» Data shown:
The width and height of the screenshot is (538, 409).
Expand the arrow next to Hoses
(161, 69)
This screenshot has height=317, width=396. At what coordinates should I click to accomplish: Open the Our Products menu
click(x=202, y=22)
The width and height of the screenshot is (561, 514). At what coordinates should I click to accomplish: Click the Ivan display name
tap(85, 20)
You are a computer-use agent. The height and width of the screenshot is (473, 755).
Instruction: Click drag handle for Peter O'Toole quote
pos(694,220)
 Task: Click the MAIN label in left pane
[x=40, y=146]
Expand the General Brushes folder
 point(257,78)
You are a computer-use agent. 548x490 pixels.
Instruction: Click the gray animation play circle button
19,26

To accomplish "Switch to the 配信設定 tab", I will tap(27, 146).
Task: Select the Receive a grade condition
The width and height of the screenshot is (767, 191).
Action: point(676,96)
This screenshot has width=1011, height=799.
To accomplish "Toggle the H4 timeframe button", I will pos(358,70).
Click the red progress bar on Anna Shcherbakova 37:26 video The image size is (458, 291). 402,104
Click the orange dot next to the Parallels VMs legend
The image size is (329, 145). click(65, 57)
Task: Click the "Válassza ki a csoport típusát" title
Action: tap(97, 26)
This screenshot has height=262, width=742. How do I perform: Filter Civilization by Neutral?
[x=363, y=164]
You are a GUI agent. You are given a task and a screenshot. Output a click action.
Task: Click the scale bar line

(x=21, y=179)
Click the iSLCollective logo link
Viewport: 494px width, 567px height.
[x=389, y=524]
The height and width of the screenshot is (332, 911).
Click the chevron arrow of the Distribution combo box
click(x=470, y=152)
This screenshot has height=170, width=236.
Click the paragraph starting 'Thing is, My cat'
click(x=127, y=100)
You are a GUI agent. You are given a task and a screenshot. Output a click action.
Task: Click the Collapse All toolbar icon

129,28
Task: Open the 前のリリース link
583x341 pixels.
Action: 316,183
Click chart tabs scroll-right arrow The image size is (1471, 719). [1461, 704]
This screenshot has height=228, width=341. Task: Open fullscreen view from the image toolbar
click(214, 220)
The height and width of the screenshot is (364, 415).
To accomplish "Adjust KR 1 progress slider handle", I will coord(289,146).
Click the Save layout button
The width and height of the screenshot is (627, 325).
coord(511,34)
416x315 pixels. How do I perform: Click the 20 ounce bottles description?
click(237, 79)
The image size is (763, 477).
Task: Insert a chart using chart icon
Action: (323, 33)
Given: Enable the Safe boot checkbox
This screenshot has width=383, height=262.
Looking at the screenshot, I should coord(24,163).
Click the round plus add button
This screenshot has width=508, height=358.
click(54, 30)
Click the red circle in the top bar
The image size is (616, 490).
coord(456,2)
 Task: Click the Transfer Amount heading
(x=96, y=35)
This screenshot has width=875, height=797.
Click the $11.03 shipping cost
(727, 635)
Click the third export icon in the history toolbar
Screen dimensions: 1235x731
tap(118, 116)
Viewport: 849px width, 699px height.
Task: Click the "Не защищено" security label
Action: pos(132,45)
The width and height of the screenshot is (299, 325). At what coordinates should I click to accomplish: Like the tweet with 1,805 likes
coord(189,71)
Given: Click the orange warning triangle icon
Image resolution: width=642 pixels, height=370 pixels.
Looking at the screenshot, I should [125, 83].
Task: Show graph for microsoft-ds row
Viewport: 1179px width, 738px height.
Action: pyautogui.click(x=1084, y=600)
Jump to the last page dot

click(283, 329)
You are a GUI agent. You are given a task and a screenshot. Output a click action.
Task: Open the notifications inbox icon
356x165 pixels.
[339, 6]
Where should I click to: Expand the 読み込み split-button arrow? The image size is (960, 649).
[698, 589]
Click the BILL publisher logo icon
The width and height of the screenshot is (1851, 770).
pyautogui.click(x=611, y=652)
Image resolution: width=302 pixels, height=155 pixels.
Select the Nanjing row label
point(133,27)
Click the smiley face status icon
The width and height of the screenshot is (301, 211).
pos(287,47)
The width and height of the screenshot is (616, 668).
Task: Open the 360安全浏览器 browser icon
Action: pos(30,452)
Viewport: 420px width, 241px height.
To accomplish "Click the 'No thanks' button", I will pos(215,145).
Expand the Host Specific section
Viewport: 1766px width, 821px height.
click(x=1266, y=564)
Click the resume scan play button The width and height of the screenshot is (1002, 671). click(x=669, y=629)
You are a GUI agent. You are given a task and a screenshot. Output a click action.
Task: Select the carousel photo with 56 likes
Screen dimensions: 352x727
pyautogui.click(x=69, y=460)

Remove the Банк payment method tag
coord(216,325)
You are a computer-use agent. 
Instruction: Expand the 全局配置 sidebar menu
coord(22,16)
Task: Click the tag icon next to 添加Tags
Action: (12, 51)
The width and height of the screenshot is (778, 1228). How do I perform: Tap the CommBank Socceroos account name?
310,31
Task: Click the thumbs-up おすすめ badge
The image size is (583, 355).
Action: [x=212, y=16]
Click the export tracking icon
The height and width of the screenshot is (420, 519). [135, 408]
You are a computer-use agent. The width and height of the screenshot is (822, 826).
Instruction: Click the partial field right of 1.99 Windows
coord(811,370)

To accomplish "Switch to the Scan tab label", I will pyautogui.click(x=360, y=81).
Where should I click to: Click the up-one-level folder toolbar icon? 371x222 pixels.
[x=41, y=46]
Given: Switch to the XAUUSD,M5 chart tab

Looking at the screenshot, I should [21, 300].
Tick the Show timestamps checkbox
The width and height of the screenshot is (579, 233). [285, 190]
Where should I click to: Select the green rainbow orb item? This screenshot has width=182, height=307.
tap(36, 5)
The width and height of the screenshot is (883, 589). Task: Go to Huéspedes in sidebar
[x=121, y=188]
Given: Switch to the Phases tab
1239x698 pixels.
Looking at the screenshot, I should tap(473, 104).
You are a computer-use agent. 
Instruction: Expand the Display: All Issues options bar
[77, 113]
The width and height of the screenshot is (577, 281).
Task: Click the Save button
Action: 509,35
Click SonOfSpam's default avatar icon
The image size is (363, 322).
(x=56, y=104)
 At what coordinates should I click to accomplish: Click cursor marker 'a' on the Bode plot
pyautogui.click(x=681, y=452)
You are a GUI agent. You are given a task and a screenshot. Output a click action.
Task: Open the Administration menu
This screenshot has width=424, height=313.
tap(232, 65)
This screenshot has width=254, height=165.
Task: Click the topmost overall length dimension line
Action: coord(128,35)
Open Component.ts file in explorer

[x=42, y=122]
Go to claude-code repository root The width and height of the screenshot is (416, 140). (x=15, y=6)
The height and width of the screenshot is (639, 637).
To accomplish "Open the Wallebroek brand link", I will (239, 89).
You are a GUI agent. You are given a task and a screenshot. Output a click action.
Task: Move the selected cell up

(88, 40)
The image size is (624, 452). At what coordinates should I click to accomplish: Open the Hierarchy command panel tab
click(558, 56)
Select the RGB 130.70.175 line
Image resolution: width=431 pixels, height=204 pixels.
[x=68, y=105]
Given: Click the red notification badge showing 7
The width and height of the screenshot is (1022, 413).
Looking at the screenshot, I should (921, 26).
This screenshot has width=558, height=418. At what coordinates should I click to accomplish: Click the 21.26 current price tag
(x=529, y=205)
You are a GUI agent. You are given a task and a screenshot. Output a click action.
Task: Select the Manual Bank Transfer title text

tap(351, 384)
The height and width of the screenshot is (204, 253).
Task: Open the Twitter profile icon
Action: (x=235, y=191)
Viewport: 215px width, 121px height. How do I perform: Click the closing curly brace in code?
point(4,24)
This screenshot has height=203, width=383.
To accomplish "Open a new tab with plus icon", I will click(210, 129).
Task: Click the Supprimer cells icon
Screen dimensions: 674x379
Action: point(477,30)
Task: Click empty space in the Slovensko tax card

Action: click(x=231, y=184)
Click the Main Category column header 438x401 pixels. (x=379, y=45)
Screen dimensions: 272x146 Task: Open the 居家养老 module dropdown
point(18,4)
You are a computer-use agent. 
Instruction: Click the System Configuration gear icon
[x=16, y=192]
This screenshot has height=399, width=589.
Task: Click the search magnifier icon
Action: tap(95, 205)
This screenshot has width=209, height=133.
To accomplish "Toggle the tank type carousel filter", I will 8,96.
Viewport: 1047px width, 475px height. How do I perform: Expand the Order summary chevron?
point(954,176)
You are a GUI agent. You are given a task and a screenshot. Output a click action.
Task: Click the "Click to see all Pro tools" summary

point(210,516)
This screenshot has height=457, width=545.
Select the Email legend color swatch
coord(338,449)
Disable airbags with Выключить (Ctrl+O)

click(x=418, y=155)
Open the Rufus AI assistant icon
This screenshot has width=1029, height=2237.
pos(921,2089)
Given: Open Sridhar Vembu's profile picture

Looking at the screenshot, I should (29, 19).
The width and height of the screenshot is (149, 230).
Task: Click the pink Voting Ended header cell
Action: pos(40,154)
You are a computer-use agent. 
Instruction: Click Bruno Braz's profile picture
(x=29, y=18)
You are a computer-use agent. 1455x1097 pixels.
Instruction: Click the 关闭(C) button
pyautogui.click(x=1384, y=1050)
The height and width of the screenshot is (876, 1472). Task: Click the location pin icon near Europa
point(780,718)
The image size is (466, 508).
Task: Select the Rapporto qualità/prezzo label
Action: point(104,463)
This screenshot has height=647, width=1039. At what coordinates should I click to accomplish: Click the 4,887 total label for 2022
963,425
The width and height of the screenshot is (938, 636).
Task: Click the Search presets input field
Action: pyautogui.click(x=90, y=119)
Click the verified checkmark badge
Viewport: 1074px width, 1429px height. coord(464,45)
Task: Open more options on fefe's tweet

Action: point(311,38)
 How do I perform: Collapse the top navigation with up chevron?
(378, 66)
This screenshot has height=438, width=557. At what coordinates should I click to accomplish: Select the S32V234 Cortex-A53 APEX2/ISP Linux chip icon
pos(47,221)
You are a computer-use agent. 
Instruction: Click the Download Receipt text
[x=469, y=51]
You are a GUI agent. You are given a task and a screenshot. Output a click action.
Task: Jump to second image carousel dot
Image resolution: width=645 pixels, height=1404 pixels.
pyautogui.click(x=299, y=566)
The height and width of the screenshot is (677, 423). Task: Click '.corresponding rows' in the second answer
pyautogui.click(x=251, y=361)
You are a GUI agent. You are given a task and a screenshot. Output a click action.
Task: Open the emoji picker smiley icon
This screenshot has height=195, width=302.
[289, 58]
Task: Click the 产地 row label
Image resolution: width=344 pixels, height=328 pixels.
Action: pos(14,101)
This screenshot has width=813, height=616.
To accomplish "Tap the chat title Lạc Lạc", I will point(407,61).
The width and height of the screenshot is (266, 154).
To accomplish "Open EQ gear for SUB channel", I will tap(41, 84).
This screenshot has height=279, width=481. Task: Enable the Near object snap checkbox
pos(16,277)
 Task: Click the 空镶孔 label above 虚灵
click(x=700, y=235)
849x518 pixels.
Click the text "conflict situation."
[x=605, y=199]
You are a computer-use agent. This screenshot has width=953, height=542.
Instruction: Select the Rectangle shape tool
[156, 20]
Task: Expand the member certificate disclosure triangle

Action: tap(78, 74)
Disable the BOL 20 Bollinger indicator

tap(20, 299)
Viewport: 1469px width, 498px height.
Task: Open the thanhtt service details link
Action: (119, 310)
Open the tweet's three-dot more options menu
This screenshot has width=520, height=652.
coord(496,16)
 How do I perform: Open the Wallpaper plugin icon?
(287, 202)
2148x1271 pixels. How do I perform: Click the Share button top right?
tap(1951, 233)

» Task prompt: Search the listing above for the string "logo" and copy each line that has it.

» Exercise answer:
Click the iSLCollective logo link
Click the BILL publisher logo icon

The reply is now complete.